§ Passage provided
Helsingin metron kattoantennit

HUBER+SUHNER AG is known as a European company manufacturing high quality information network components. H+S offers a broad range of modern rail traffic and automotive products that have been designed, for example for GPS-navigation, mobile phone networks, WLAN Internet connections, surveillance camera systems, passenger information and entertainment channels. Orbis is involved in Finland in various public traffic telecommunication projects as a supplier of H+S antenna and cable solutions.

At the turn of the year WLAN-network services targeted for the passengers will be launched in Helsinki metro. Helsinki City Transport's (HKL) Project Manager Harri Perkiö explains the characteristics of the network: "HKL built a wireless broadband network that will be used to implement various services in HKL's metro carriages and stations. The WLAN network targeted for the passengers is public but the rest of the network is dedicated to HKL's internal use and applications." HKL's has its own applications, for example for the VoIP calls, real time traffic information and advertising displays.

Airspan Networks Oy has been responsible for the integration of the radio systems, broadband network trackside base stations and antennas of the metro project. Orbis has been the supplier of the in-carriage and rooftop antennas for the metro trains. H+S's antennas were selected for the metro installations after demanding testing stages.

Challenges in network building for the metro

The selection of a suitable antennas for trains and metros is based on the application used (such as WLAN connection targeted for passengers, wireless data transfer from the train to the trackside network), the train type (speed, length), the track (locations of the stations) and the tunnel profiles. Because of the tunnels, a separate base station network was built along Helsinki 21 kilometres long metro rail and stations.

§ Given information

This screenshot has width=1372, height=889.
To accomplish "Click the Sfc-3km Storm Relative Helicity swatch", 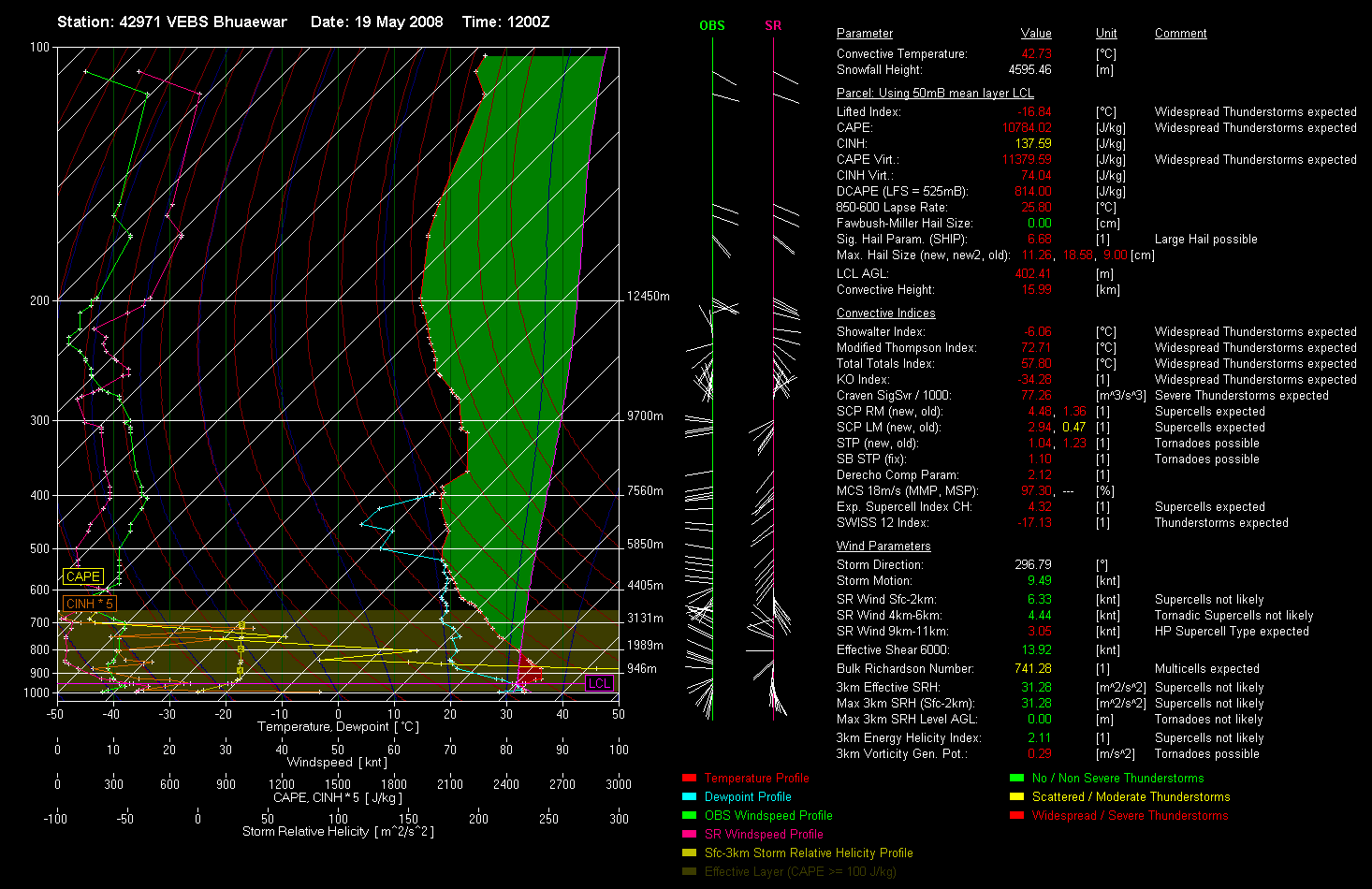I will click(x=689, y=853).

§ What you have to do
Extend the article about antennas for the Helsinki metro, picking up right after its final sentence. The material has nothing to do with this.

§ Response
In addition to the tunnels, another challenging factor in the metro is the speed of movement. The quality and non-interruption of the transmission is ensured with a proven radio network protocol, while each carriage has two directional rooftop antennas. Using two antennas the radio connection is transferred alternating from one base station to another, similar to the way Tarzan used lianas in the jungle.

High quality and environmental requirements for antennas

Subway cabinet indoor antenna"The rooftop antennas looking like Shark fins are H+S 2,4GHzSencity Rail® antennas. Inside the carriage on the ceiling is located H+S omnidirectional WLAN antenna for indoor coverage", says Orbis' Account Manager Matti Rautanen.

The rooftop antennas designed for rail traffic use have to withstand the harsh environmental conditions of the North such as wide ranges in moisture and temperature. The antennas are streamlined and their height has been limited for use in low tunnels. The optimised radiation beam of the antennas improves the reliability of the track side system connection and will eliminate any interference coming from the side of the track.

In railway traffic where high-voltage catenary line cables are located above the train, the antennas have to meet strict railway safety standards, for example if in the case of malfunction, a catenary line cable falls on the train roof, the antenna has to withstand a momentary 40kA short circuit current. In addition, the high voltage must be prevented from conducting along the antenna cable to the travelling compartment where it could become fatal.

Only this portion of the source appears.